Kucuk, minicik bembeyazdi. Pembe kulaklari, pembe burnu vardi. Patiklerinin
altlari bile pembeydi. ve inanilmaz guzellikte gozleri...
O, tabiatin kendisine bah$ettigi butun ozellikleri toplamis, olaganustu
guzellikte bir "Van" kedisi idi...
Ozel tasima kutusundan cikarilir cikarilmaz ilk isi etrafi tanimak tesebbusu
oldu. Ama o kadar kucuktu ki dolasmayi bile pek beceremiyordu.
Evdeki herkes, annem kardesim ve biz buyulenmis gibi bu minicik beyaz
yaratiga odaklandik. Annem once sanki obur kedimize nazire yapilmiscasini once Findik icin biraz uzuntu duyduysa da pek
fazla uzun surmedi. O da bu minnacik beyaz topu seyretmeye basladi.
Dusuyor, oturuyor, etrafi kokluyor arada birde o kucucuk vucuttan
nasil ciktigini anlayamadigimiz canhiras bir sesle ciyakliyordu.... "Maaaawwwww" !!
Oylece minicik beyaz yumagi gozlerimizi kirpmadan
seyrederken esim bana "hadi adini sen koy" dedi. Oyle ya, bu minige bir ad vermek gerekiyordu. Ustelik bana hediye edildigine
gore adini da benim koymam.. Ama ah !! hic bir isim gelmiyordu aklima.. Once beyazla ilgili olasi butun isimleri aklimdan
gecirdim saniyenin binde biri kadar bir hizla !! Pamuk, köpük, vb...!! Yok hicbiri bu kucuk yaratigin tipine uymuyordu
sanki... Sonunda esim dayanamadi ve ben koydum bile dedi.. "Yumos" !! Yumos..... hic de kotu gelmiyordu kulaga ama ne bileyim
sanki beyaz rengi de akla getirmiyordu.. "Yumos" !!
Olsun "Yumos" olsun dedim...
Adi "Yumos" oldu ve tescil edildi... Yumos'u ilk geldigi aksam annemle
birakarak disari ciktik. Geldigimiz zaman bize Yumos'u anlatti. Annem, TV seyretmek uzere koltuga oturmus, bir muddet
sonra da basinin uzerinde bir agirlik hissetmis, basini bir yoklayinca bakmis ki Yumos tam tepesinde kivrilmis uyuyor. Dediki annem, "bu bitirim simdiden basimiza cikti bile"... !!!!
Sonraki gunler artik Yumoslu gunlerdi.. Onun yurumesi, uyumasi, mama yemesi
bizim icin harika anlardi.. Hele cikamadigi sandelyelere iki patisiyle tutunup sallanmasi ve bunu seyretmek doyumsuz bir zevkti
bizim icin....
Ve nihayet Yumos gercekten de evin hanim agasi oldu..
Annem hem onu hemde eski kedimiz Findigi inanilmaz sevdi.
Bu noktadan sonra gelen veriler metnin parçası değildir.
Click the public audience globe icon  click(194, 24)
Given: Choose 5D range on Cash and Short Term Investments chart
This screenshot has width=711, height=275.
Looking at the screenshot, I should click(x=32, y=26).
Annemden sonra
da bu gorevi kizkardesim devraldi.
Kedimiz Findigin olumunden sonra da Yumos, yanliz bizim evin degil, diger
evinde kizi olmustu..
Yumos artik "iki evin bir kizi idi"... !!!
Yumos, hala hanimagaligina devam ediyor, ustelikte hepimiz karsisinda
mum gibi duruyoruz..
O, dunyanin en tatli yaratiklarindan biri.. evimizin doyumsuz nesesi....
!!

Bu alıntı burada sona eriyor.